Getting pre-approved for a mortgage may prove to be a quick, seamless process. Typically, you'll want to meet with local banks and credit unions and learn about a wide range of mortgage options. Once you have mortgage information, you can select a mortgage that corresponds to your finances.

Remember, pre-approval for a mortgage opens the door for a successful homebuying experience. It can help you establish a budget for your dream home by providing you with a set amount that you can spend on a residence. As a result, after you find an ideal house that falls within your price range, you'll have the flexibility to move quickly to acquire this residence.
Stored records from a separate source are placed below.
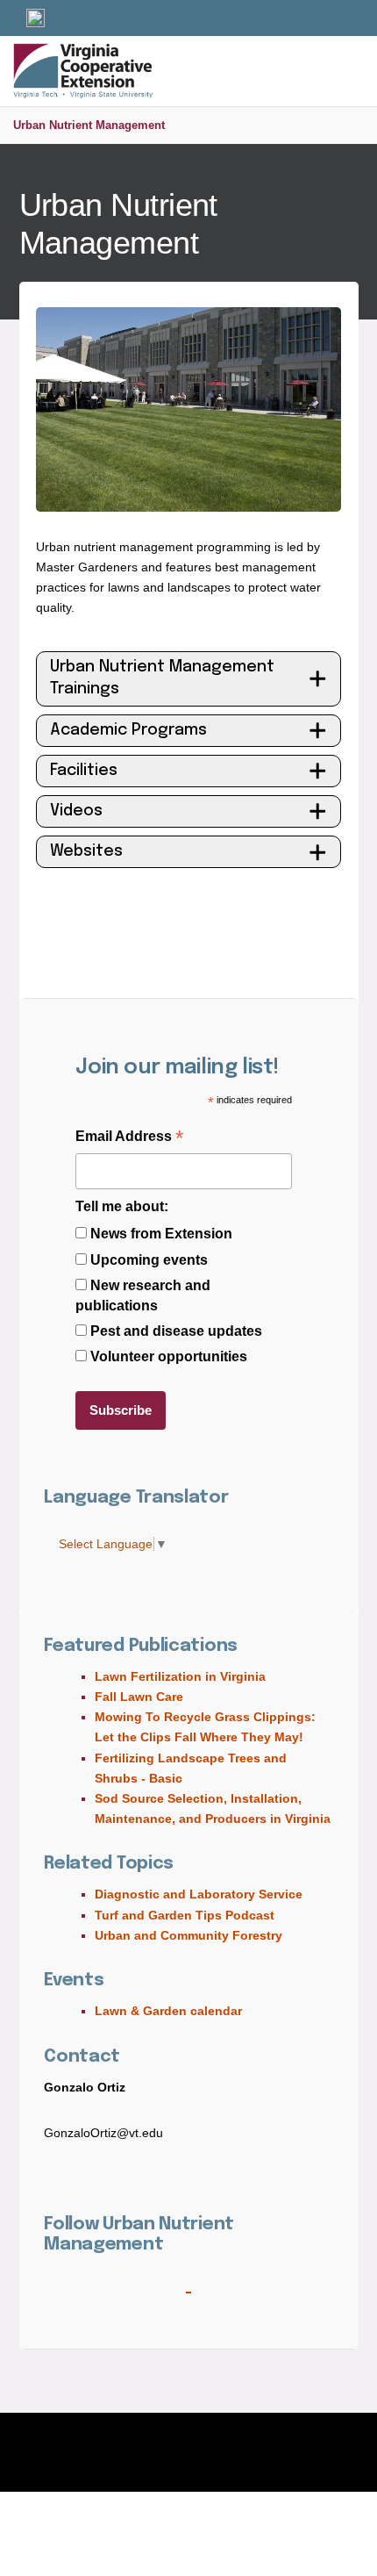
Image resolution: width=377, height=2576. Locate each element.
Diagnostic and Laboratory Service (198, 1894)
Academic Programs (128, 730)
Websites (86, 851)
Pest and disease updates (176, 1331)
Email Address (129, 1138)
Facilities (83, 771)
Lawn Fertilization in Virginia (180, 1676)
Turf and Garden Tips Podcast (184, 1915)
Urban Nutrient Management (89, 125)
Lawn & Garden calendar (168, 2011)
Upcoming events (149, 1259)
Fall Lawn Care (139, 1697)
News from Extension (161, 1233)
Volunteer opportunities (168, 1356)
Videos (76, 811)
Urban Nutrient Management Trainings (162, 678)
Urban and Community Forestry (188, 1935)
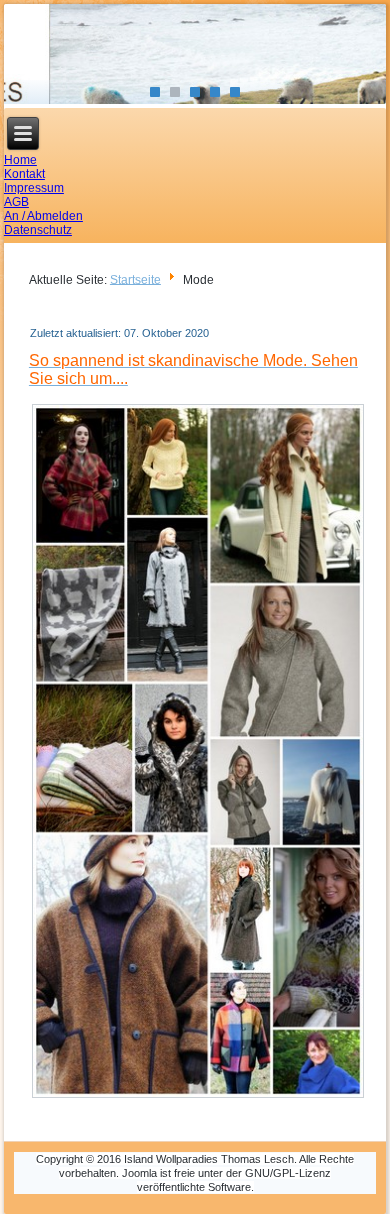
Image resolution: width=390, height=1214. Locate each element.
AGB (16, 202)
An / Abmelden (43, 216)
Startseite (135, 279)
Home (20, 160)
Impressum (34, 188)
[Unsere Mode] (198, 1097)
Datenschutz (38, 230)
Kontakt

2. Consider Houses in a Variety of Cities and Towns

Evaluate your homebuying goals Ė you'll be glad you did. If you understand where you want to live, you can explore houses in a variety of cities and towns that fit your criteria.

For example, if you want to live near family members or friends in a particular area, you can narrow your home search accordingly. Keep in mind that you don't necessarily have to live in the same city or town as these loved ones. Instead, you can search for houses in assorted cities and towns near your loved ones and ensure you're never too far away from them.

On the other hand, if you want to buy a home that is close to your office in the city, it may be worthwhile to consider houses both inside and outside the city itself. City living generally is more expensive than living in the suburbs, so you'll want to assess your finances closely before you buy a city house. Or, if you prefer small town living, you can always purchase a more affordable residence outside the city and take public transportation to work.

3. Collaborate with a Real Estate Agent

A real estate agent is happy to help you become a flexible homebuyer. In fact, this housing market professional will offer expert guidance during the homebuying journey. By doing so, a real estate agent will help you evaluate many houses and ensure that you can find one that suits you perfectly.

Ready to pursue your dream house? Consider the aforementioned tips, and you can enter the real estate market as a flexible homebuyer.